Mediterranean Spring

Turkish Poppies

In  April  I was fortunate enough to enjoye a week’s coach tour of Turkey’s Lycian coast and rugged mountains. The area is renowned for its ancient monuments so we spent  much of our time tramping round ancient ruins in various stages of restoration. Although fascinated by these classical and Christian sites I was even more enthralled by the botanical features of a Mediterranean spring. Of all the many  wild flowers in bloom that month the blood-red poppy was the most conspicuous.
It has always puzzled me why so many Israelis confuse their sturdy , flamboyant Judaean anemones with poppies. The poppies, I remember seeing  in Palestine  were more like the fragile vermillion poppies  we have in Britain. On the Lycian coast , however, we saw poppies which, unless viewed at close range, could easily be mistaken for the anemones  that turned the hillsides round Jerusalem crimson each spring.
Anemones in \israel photographed bt Etan J Tal

 Another plant, a small tree, covered in purple sweet pea shaped flowers, caught the eye of everyone on the coach. It is known as the Judas tree from the legend that this was the tree from which the traitor apostle Judas hanged himself.

Although the crimson anemones play a starring role in my emotional recollections childhood, strangely the Judas tree  in all its springtime glory does not feature in any childhood memory.  All I recall  is my father , in the height of arid summer, pointing at an insignificant tree growing on a rocky hillside, and telling me the associated legend.   This has reinforced my realization of how very selective my memories are.

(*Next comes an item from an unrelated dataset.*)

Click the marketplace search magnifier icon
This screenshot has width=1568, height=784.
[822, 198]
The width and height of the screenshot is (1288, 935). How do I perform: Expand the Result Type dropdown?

Incidentally, on my return to England I saw a Judas tree in lower a few houses down the road from my daughter's house in Market Harborough. Now I know it will grow in England I am adding it to my wish list. If I get to plant it though it will  be in my garden not for the deeply sentimental reasons I grow my my fig and apricot trees and  my anemones and miniature cyclamen but purely as a souvenir of my holiday in Turkey.